Organizations commonly use Apache Spark to gain actionable insight from their large amounts of data. Often, these analytics are in the form of data processing pipelines, where there are a series of processing stages, and each stage performs a particular function, and the output of one stage is the input of the next stage. There are several examples of pipelines, such as log processing, IoT pipelines, and machine learning. The common attribute among different pipelines is the sharing of data between stages. It is also common for Spark pipelines to process data stored in the public cloud, such as Amazon S3, Microsoft Azure Blob Storage, or Google Cloud Storage. The global availability and cost effectiveness of these public cloud storage services make them the preferred storage for data. However, running pipeline jobs while sharing data via cloud storage can be expensive in terms of increased network traffic, and slower data sharing and job completion times. Using Alluxio, a memory speed virtual distributed storage system, enables sharing data between different stages or jobs at memory speed.

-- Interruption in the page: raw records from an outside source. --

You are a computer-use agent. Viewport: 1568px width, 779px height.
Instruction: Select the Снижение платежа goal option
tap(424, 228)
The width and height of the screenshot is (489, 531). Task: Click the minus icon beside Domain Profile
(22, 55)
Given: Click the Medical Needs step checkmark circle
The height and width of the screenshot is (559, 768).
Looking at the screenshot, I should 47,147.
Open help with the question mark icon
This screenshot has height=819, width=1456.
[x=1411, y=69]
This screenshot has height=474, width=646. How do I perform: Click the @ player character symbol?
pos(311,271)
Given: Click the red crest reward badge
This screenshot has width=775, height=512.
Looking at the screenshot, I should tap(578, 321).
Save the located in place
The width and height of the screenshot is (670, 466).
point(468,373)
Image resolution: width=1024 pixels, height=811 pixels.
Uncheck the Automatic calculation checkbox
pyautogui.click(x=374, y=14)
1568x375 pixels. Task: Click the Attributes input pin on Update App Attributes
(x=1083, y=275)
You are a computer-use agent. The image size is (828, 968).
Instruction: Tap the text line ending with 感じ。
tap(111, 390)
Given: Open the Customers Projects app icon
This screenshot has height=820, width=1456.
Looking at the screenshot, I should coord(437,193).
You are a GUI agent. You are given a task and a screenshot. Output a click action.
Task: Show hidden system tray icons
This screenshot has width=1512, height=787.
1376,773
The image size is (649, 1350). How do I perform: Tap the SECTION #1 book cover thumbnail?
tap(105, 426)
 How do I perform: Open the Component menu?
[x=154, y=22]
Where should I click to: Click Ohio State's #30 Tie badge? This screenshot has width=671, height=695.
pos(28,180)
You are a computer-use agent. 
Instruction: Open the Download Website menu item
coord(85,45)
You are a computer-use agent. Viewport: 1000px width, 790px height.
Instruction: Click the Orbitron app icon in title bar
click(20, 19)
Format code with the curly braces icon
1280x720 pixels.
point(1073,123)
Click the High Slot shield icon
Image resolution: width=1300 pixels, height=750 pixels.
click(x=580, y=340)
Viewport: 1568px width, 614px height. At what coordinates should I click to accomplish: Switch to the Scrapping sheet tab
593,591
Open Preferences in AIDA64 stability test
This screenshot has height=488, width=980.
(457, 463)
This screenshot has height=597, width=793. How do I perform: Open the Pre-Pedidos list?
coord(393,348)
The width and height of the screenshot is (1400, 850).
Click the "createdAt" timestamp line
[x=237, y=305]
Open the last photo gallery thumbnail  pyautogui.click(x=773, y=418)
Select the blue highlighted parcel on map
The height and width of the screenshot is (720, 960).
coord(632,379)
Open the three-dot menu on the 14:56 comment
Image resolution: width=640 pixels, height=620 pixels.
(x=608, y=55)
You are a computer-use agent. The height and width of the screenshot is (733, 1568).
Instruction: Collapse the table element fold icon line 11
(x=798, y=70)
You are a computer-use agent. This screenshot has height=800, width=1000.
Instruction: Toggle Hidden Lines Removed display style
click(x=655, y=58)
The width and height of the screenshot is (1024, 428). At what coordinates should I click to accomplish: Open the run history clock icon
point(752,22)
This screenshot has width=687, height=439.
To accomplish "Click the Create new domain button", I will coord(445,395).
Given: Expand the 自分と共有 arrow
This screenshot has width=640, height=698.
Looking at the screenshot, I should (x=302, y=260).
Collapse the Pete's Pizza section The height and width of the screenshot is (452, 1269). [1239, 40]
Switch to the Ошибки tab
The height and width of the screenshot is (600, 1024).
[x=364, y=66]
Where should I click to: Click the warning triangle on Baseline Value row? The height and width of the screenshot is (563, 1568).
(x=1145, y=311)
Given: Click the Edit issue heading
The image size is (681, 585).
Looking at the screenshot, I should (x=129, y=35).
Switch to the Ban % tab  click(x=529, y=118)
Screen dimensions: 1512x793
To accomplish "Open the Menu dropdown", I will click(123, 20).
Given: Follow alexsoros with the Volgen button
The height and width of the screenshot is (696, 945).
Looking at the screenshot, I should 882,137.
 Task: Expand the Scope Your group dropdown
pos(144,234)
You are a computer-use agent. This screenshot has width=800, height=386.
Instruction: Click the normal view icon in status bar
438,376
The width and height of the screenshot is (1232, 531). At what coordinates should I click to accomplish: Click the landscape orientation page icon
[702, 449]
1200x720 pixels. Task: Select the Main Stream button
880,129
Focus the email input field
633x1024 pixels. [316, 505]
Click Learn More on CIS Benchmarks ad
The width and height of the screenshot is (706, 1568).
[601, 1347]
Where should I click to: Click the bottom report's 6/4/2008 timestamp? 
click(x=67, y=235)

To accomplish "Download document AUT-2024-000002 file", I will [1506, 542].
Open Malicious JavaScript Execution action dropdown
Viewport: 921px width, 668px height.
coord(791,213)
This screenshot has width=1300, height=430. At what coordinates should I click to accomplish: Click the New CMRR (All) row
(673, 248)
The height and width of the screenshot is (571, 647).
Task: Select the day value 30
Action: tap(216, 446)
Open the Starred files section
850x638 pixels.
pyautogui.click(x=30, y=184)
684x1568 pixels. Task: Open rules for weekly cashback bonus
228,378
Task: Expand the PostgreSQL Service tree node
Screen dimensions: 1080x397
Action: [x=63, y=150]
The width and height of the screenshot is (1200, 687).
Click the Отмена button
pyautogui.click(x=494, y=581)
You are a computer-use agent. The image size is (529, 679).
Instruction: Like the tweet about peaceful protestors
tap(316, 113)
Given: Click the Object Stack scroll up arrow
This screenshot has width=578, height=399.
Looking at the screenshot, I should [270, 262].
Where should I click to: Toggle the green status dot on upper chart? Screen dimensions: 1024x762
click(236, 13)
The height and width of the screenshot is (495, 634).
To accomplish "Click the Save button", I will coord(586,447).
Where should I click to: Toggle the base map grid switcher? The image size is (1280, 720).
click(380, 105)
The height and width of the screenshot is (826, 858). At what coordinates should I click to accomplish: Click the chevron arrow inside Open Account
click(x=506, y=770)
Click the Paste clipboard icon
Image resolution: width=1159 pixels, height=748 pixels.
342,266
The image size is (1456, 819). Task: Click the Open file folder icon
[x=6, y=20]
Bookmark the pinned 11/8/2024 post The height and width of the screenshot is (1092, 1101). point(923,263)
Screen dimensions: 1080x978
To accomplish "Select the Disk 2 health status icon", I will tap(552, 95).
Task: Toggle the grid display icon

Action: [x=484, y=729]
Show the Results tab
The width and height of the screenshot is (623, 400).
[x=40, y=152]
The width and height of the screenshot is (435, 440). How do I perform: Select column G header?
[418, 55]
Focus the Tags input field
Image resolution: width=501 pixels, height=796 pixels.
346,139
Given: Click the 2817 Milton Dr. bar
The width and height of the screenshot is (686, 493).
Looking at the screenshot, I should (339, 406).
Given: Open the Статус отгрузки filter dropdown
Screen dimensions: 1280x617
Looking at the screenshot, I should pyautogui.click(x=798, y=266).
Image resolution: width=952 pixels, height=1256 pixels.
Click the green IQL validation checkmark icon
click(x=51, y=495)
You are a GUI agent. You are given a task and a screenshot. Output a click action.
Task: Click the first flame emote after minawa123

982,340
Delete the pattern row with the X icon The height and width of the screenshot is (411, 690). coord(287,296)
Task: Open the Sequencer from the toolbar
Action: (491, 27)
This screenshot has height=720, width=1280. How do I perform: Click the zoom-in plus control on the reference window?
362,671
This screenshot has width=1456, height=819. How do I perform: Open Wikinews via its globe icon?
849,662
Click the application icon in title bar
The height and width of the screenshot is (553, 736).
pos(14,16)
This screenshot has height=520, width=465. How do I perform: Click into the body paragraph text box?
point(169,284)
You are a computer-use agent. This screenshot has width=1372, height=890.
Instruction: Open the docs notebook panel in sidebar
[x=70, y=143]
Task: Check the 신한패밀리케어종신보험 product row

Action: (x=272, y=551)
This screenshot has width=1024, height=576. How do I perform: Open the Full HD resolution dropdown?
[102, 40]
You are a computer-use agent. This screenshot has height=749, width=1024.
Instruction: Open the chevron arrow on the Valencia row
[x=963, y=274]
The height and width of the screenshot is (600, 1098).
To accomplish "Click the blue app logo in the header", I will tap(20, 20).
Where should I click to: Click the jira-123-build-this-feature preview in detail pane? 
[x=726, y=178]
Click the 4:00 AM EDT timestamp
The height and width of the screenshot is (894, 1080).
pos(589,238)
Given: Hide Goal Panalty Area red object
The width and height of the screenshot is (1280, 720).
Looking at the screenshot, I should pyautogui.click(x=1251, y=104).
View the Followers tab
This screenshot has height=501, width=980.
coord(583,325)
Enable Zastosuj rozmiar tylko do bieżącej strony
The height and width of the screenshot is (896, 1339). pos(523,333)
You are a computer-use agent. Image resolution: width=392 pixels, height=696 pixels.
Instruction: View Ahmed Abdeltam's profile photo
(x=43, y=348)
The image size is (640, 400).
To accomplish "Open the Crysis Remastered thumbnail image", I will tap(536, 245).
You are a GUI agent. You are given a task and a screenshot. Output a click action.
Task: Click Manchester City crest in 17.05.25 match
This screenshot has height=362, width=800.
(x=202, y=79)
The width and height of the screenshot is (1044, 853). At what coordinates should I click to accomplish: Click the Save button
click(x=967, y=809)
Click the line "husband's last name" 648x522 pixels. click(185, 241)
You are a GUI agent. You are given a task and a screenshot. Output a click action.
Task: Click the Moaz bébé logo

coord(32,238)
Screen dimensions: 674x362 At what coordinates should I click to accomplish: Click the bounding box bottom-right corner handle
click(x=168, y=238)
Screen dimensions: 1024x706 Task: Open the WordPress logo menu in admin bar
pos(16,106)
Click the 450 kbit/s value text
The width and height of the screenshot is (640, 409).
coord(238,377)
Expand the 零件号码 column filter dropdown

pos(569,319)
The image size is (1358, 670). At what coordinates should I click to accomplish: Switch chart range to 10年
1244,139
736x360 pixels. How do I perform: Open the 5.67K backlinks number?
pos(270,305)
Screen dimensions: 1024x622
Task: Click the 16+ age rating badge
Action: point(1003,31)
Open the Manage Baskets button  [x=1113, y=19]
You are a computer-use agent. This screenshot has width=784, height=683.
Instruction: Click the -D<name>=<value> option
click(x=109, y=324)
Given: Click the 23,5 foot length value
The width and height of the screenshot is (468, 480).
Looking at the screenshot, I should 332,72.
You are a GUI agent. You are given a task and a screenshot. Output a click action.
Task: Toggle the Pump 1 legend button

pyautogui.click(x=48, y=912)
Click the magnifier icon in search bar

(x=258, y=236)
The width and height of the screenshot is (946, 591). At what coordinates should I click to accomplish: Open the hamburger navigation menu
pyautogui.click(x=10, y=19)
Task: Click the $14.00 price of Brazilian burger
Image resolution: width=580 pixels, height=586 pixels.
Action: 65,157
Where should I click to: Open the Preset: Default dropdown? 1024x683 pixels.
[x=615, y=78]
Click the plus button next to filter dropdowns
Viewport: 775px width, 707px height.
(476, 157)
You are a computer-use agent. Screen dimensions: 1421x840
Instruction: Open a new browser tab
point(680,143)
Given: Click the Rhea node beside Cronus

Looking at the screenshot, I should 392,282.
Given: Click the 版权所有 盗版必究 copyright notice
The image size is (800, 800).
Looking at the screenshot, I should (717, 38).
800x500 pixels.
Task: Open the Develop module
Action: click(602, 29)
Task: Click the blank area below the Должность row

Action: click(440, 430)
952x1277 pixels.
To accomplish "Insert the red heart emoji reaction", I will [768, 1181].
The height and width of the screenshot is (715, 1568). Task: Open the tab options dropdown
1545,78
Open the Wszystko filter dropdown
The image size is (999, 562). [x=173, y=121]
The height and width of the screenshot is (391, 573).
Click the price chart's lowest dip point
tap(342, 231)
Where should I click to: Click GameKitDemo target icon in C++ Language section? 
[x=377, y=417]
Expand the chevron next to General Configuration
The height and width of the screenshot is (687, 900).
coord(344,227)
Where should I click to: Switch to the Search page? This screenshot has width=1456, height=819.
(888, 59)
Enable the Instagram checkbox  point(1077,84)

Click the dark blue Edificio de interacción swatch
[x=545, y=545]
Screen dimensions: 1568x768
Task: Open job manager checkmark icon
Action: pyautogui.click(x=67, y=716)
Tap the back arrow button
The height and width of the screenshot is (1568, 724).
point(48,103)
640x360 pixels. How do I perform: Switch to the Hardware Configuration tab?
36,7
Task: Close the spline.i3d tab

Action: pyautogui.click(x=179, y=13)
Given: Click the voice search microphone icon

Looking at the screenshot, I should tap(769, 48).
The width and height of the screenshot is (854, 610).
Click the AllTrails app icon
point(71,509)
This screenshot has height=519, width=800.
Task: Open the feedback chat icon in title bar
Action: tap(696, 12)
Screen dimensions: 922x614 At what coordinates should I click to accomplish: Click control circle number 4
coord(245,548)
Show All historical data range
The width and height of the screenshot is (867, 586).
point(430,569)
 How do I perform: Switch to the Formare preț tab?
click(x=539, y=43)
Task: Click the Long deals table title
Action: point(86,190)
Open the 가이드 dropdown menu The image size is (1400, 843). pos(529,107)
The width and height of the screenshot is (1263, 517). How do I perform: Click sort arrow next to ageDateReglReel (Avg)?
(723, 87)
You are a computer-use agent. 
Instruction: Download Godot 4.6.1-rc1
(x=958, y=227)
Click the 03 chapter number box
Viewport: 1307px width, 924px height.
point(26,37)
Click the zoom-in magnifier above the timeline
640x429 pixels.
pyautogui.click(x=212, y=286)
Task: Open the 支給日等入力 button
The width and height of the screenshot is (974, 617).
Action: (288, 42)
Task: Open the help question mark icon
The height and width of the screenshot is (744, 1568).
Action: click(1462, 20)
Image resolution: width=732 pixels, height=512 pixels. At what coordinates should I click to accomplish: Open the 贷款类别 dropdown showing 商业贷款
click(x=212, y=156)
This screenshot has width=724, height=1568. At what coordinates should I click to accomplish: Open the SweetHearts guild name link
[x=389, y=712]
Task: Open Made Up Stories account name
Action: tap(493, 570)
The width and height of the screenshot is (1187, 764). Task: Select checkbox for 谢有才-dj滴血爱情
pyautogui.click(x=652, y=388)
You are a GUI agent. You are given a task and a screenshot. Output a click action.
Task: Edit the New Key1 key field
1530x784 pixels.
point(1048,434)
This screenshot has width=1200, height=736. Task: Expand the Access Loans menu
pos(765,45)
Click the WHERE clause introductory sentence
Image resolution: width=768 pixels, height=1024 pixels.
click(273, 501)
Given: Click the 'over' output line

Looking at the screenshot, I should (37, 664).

By reading and writing data in Alluxio, the data can stay in memory for the next stage of the pipeline, and this result in great performance gains. In this talk, we discuss how Alluxio can be deployed and used with a Spark data processing pipeline in the cloud. We show how pipeline stages can share data with Alluxio memory for improved performance benefits, and how Alluxio can improves completion times and reduces performance variability for Spark pipelines in the cloud.
Session hashtag: #EUde5
Gene Pang is one of PMCs and maintainers of the Alluxio open source project and a founding member at Alluxio, Inc. He recently graduated with a Ph.D. from the AMPLab at UC Berkeley, working on distributed database systems. Before starting at Berkeley, he worked at Google and has an M.S. from Stanford University, and a B.S. from Cornell University.